■ TASK DETAILS
Can you return the records below exactly as they stand, but only from the first line through the one with "Task: Jump to 2 Join the Community"?

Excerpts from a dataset
★ ★ ★ ★

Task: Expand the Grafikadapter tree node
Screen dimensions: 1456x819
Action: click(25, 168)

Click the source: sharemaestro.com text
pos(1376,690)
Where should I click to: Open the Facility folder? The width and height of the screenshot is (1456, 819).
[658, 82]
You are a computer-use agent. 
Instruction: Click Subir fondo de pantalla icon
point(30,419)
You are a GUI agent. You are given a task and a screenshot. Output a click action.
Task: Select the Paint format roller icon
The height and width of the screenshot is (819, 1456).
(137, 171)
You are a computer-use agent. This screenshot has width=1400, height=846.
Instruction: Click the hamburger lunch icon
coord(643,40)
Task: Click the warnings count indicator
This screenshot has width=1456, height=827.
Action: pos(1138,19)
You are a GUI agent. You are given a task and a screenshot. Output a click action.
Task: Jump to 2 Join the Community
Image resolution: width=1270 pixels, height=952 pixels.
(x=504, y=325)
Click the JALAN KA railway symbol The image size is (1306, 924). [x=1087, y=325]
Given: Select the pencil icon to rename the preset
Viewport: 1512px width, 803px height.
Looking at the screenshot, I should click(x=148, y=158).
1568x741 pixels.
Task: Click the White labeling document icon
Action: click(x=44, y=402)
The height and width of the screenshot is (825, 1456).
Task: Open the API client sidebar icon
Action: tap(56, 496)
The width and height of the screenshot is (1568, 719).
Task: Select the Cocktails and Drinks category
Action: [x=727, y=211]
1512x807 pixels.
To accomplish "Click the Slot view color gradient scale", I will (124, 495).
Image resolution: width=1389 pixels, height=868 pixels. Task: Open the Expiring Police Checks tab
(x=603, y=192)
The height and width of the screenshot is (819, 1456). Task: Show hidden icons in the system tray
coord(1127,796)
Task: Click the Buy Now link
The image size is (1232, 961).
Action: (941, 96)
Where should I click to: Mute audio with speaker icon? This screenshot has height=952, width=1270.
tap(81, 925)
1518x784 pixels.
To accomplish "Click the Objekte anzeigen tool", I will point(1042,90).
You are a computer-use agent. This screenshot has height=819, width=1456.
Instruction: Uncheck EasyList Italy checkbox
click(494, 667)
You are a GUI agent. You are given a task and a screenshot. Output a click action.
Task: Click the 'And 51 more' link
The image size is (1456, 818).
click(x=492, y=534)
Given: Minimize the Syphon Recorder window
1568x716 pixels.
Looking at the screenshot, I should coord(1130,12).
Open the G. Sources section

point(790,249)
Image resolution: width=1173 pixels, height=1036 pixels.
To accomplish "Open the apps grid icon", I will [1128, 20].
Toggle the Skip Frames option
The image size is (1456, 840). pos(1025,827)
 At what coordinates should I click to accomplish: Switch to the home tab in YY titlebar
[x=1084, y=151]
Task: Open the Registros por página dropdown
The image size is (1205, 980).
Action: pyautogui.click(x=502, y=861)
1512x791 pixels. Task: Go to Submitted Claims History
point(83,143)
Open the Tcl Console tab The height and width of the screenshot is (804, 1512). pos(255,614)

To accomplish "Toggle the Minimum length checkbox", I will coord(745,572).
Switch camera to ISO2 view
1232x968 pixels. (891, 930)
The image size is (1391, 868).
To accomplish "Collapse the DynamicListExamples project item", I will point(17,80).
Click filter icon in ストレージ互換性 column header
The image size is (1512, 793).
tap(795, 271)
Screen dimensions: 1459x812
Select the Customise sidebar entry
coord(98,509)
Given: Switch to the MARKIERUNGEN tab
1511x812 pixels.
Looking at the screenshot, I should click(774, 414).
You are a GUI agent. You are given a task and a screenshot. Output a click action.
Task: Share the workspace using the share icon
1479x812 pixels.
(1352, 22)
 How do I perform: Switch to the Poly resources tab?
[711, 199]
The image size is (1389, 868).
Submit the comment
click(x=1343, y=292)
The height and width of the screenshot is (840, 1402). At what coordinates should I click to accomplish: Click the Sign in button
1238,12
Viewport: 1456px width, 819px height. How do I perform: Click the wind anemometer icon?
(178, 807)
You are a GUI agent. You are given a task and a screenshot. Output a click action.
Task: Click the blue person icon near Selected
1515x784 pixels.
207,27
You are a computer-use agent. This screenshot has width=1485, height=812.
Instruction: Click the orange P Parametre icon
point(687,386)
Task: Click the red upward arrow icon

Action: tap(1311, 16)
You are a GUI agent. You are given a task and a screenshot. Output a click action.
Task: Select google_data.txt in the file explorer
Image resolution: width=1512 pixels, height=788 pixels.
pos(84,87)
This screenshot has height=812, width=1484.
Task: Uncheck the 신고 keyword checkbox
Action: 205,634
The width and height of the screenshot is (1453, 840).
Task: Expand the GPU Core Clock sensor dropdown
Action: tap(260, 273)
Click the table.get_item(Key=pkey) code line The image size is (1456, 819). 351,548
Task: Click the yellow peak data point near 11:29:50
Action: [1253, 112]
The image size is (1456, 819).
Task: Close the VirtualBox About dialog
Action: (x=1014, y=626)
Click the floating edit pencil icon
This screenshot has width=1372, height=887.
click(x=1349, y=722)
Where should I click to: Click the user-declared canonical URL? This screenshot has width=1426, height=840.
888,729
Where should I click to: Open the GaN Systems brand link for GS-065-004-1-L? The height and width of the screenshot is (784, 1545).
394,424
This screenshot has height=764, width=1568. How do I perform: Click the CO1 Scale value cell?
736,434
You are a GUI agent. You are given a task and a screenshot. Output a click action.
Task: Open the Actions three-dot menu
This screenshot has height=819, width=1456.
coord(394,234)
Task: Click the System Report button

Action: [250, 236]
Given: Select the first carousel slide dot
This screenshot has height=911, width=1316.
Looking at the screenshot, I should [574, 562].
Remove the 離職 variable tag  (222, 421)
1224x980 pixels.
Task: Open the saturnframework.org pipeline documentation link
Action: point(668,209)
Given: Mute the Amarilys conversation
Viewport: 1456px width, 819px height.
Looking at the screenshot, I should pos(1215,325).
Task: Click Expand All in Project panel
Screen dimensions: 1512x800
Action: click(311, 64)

★ ★ ★ ★

■ EXERCISE OUTPUT
Task: Expand the Grafikadapter tree node
Screen dimensions: 1456x819
Action: click(25, 168)

Click the source: sharemaestro.com text
pos(1376,690)
Where should I click to: Open the Facility folder? The width and height of the screenshot is (1456, 819).
[658, 82]
You are a computer-use agent. 
Instruction: Click Subir fondo de pantalla icon
point(30,419)
You are a GUI agent. You are given a task and a screenshot. Output a click action.
Task: Select the Paint format roller icon
The height and width of the screenshot is (819, 1456).
(137, 171)
You are a computer-use agent. This screenshot has width=1400, height=846.
Instruction: Click the hamburger lunch icon
coord(643,40)
Task: Click the warnings count indicator
This screenshot has width=1456, height=827.
Action: pos(1138,19)
You are a GUI agent. You are given a task and a screenshot. Output a click action.
Task: Jump to 2 Join the Community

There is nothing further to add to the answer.